[INDOLOGY] Buddhasrijnana's Abhisamaya commentary

Ashok Aklujkar ashok.aklujkar at gmail.com
Sat May 6 00:23:34 UTC 2017

> On May 5, 2017, at 10:44 AM, Péter-Dániel Szántó <peter.daniel.szanto at gmail.com <mailto:peter.daniel.szanto at gmail.com>> wrote:
> >Thank you for your kind advice, but unfortunately this work lists only pramāṇa-related manuscripts.<

If you have not already done so, you could inquire with the director of the library (
Museum Bldgs, Patna 800001, Bihar, India). Obviously there are more Sankrityayaya ms. negatives at the library than the ones Mr. Much studied. 
At http://timesofindia.indiatimes.com/city/patna/Bihar-Research-Society-will-go-online-in-a-mth/articleshow/52542508.cms <http://timesofindia.indiatimes.com/city/patna/Bihar-Research-Society-will-go-online-in-a-mth/articleshow/52542508.cms>, the Times of India [Patna edition?] of June 1, 2016, informs: 

Patna: Bihar Research Society (BRS), the research and publication wing of Patna Museum, is set to go online within a month.
Sources said the digitization work of 10,000 rare Buddhist manuscripts, written in Tibetan, is complete. The task was assigned to Delhi-based document management systems firm, CBSL. Now, the soft copy of these rare manuscripts is available in a hard disc. The disc is available for scholarly purposes with permission from the director.
Keeping in mind that a large number of people would like to know about the history and tradition recorded in the Buddhist manuscripts, it has been decided that all the records would be put online. 

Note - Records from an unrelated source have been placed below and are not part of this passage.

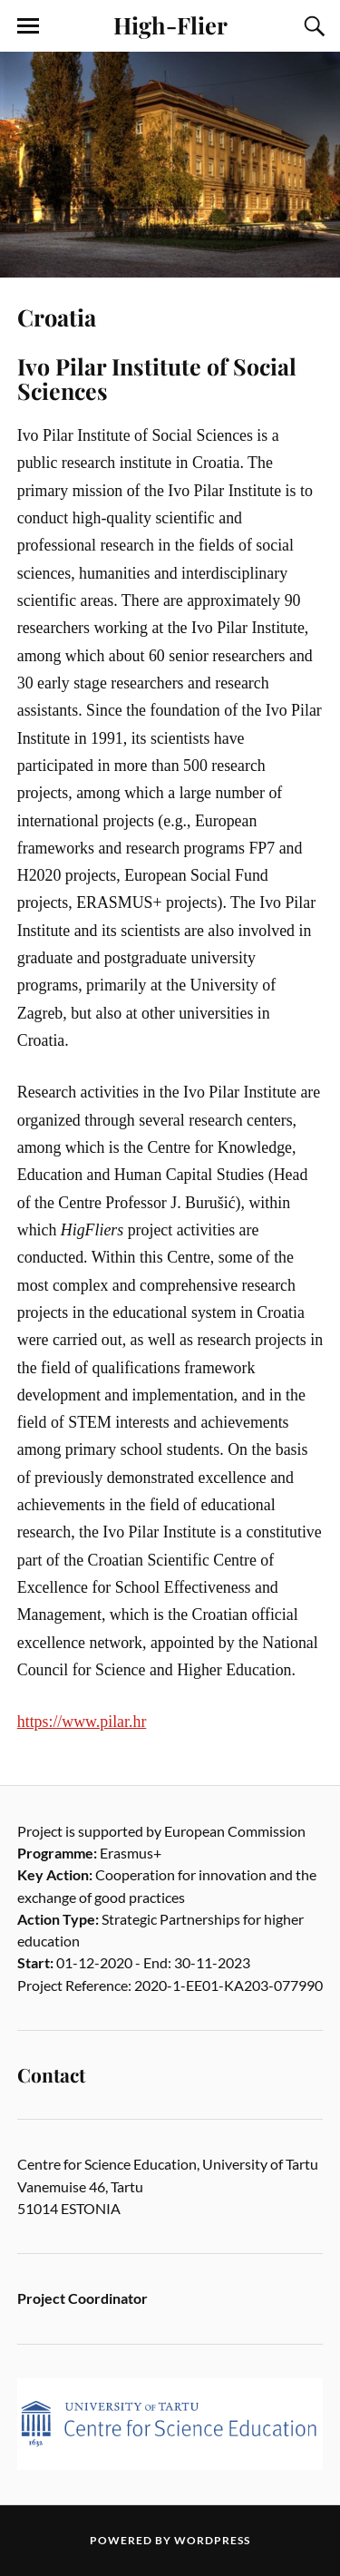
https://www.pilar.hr (82, 1721)
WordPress (212, 2540)
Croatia (56, 316)
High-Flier (170, 24)
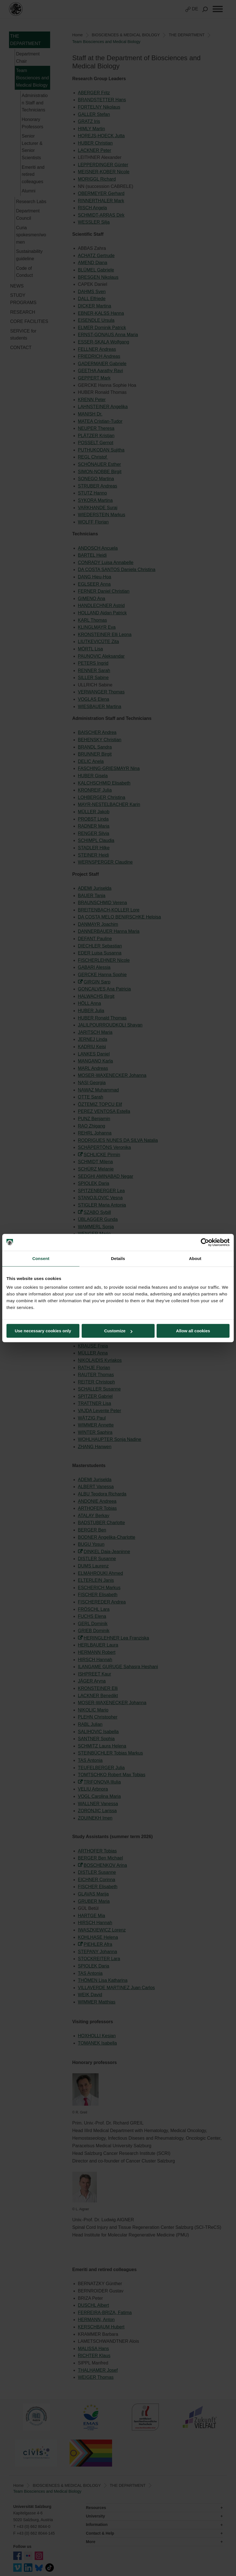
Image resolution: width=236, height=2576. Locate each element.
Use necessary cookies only (43, 1330)
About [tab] (195, 1258)
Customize (118, 1330)
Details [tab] (118, 1258)
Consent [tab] (41, 1258)
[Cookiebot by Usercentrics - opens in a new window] (205, 1242)
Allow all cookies (193, 1330)
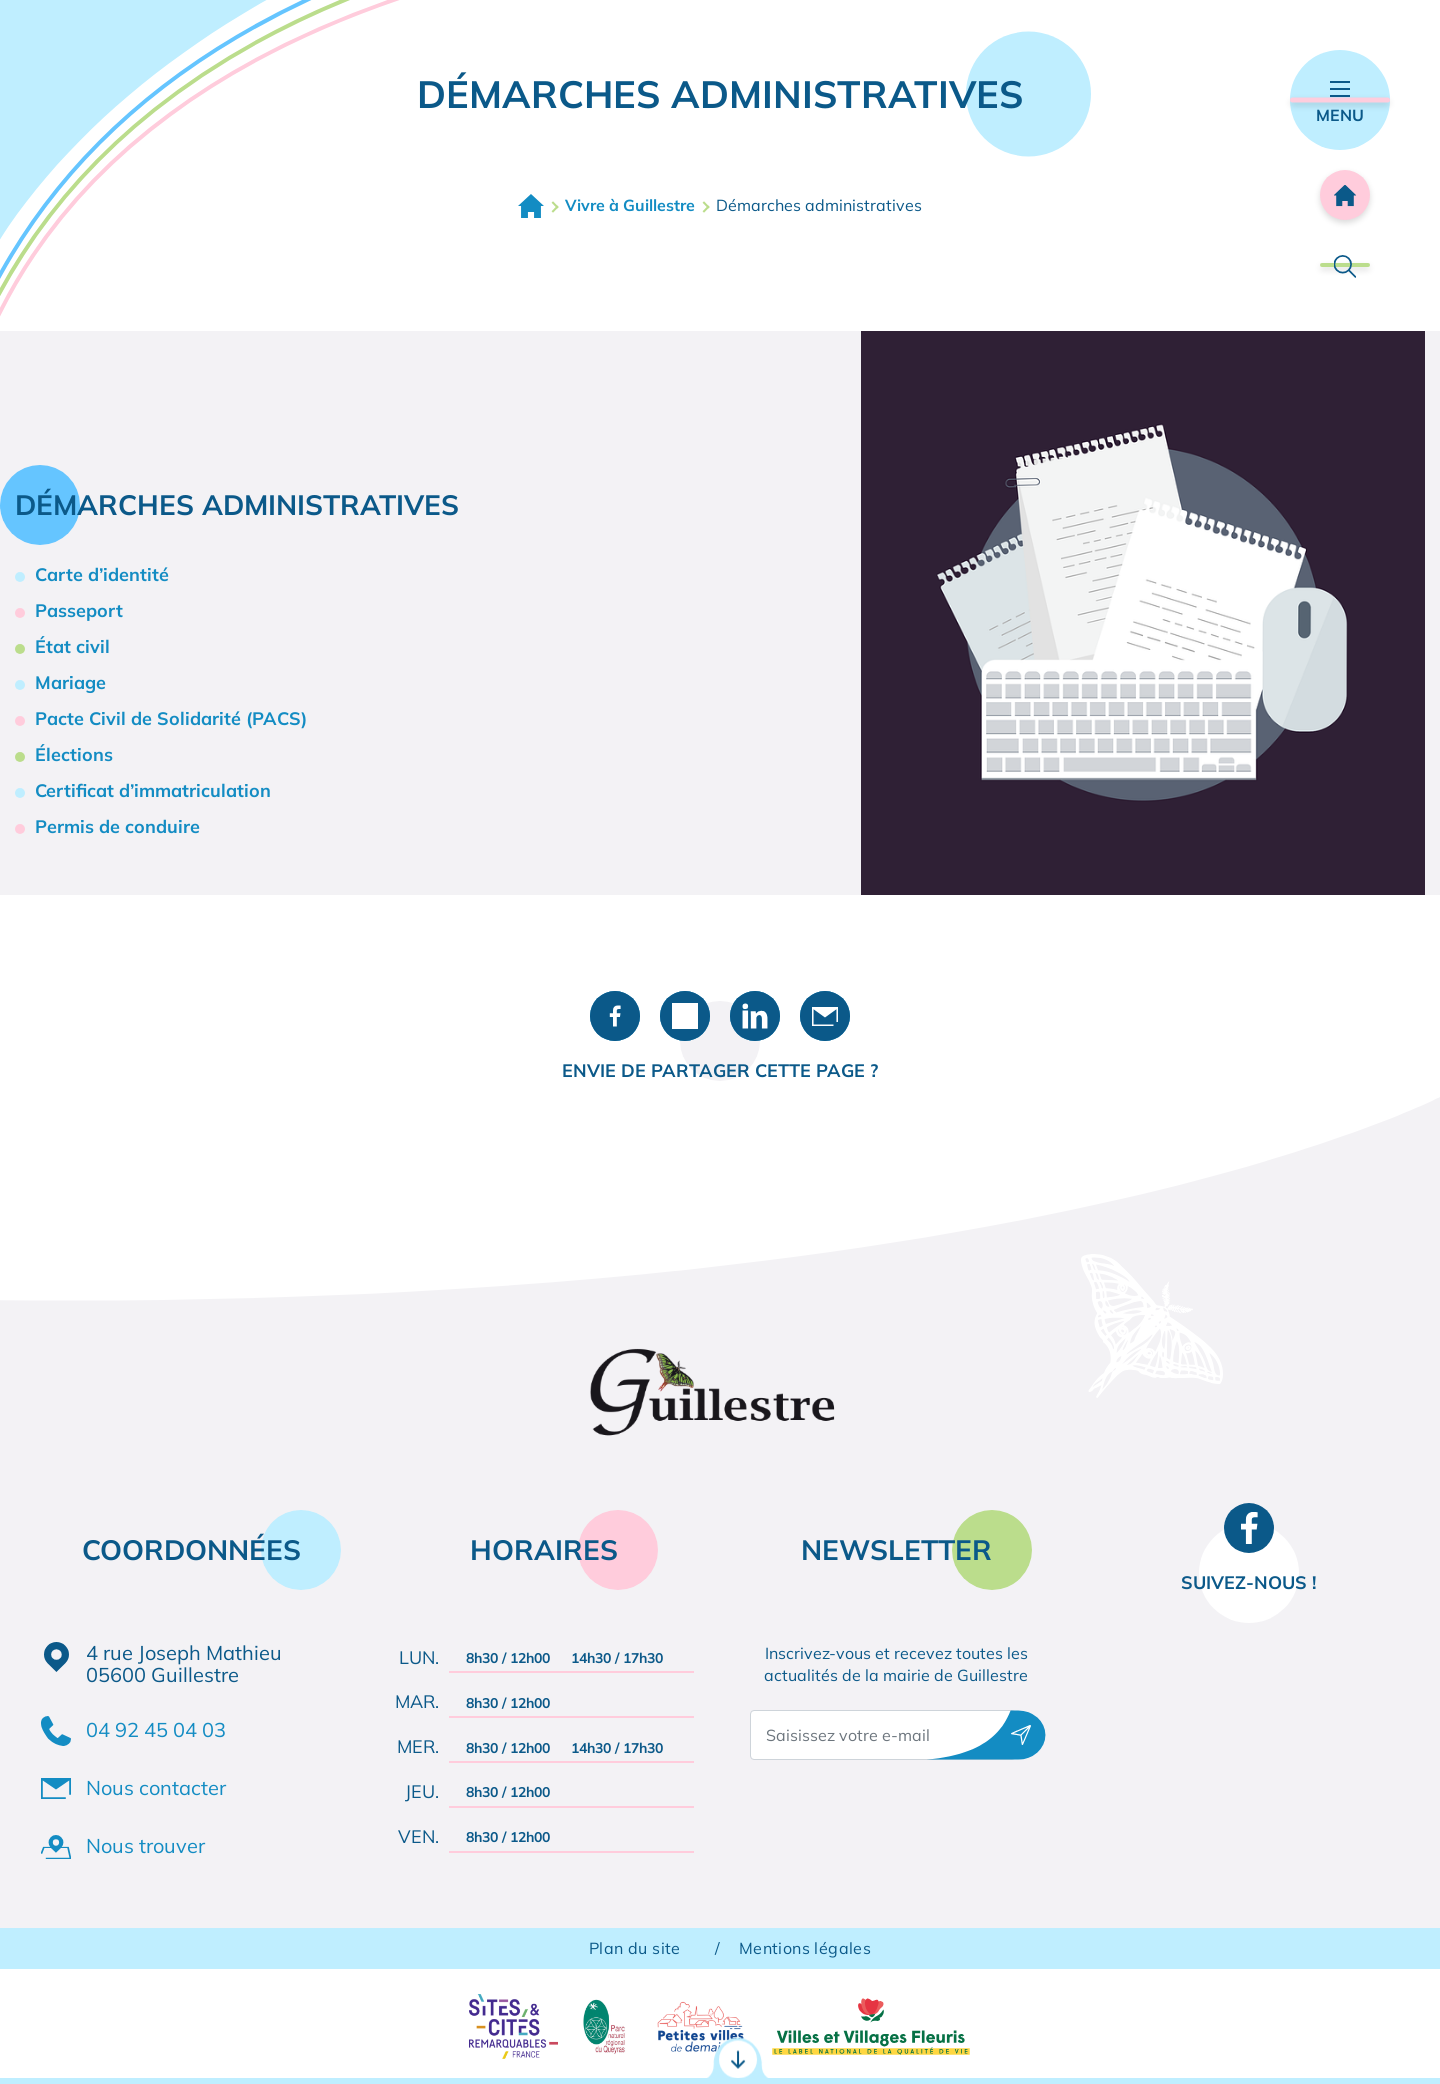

"Anyone who wants to know the history can visit the site, the address of which will be announced shortly," said a source in the museum.
These manuscripts, between 400 and 700 years old, had earlier been in news for the rare inscription in gold and silver ink on their cover pages. These Buddhist documents are the translated versions of original Sanskrit versions, which were destroyed over time. A museum official said they had also plans to translate the manuscripts in Hindi.

"The museum had inked an MoU with Central University of Tibetan Studies, Sarnath, for translation and publication of these texts in Hindi, on March 4, 2015, but since the progress was not very satisfactory, it has been decided that anyone with requisite knowledge can do it. The person translating the manuscripts available online will be paid by the museum," he said.

Director, Dr J P N Singh confirmed the development. "It has been decided to put the manuscripts online and award the translation task cutting the geographical limitations. We have also decided to pay remuneration for the task. We have almost completed the process. It will begin in a month.”